■ Texto del ejercicio ■
Es el relato de Hassan, casi muerto de hambre durante su detención en la prisión siria de Sednaya, conocida como el ‘matadero humano’ de Asad: «En enero de 2013 empezaron a matarnos, empezamos a perder cada vez más peso, nuestras camisetas nos quedaban tan grandes que parecíamos niños con la ropa de nuestros padres. Cambiabamos delante de nuestros ojos y empezaron a salir los huesos. Podías ver nuestras clavículas, nuestros hombros… Nos estábamos convirtiendo en gente nueva, gente hambrienta».

■ Enunciado ■
Indica si cada afirmación coincide con el relato de Hassan y respalda cada respuesta con las palabras exactas del texto que lo deciden:
1. Hassan estuvo detenido en la prisión de Sednaya.
2. Hassan sitúa en enero de 2012 el comienzo de lo que cuenta.
3. A los presos las camisetas les quedaban pequeñas.

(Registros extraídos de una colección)
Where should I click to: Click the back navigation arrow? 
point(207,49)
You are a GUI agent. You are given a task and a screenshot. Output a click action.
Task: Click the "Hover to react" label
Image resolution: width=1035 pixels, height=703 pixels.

■ Respuesta ■
1. Sí: «durante su detención en la prisión siria de Sednaya».
2. No: «En enero de 2013 empezaron a matarnos».
3. No: «nuestras camisetas nos quedaban tan grandes que parecíamos niños con la ropa de nuestros padres».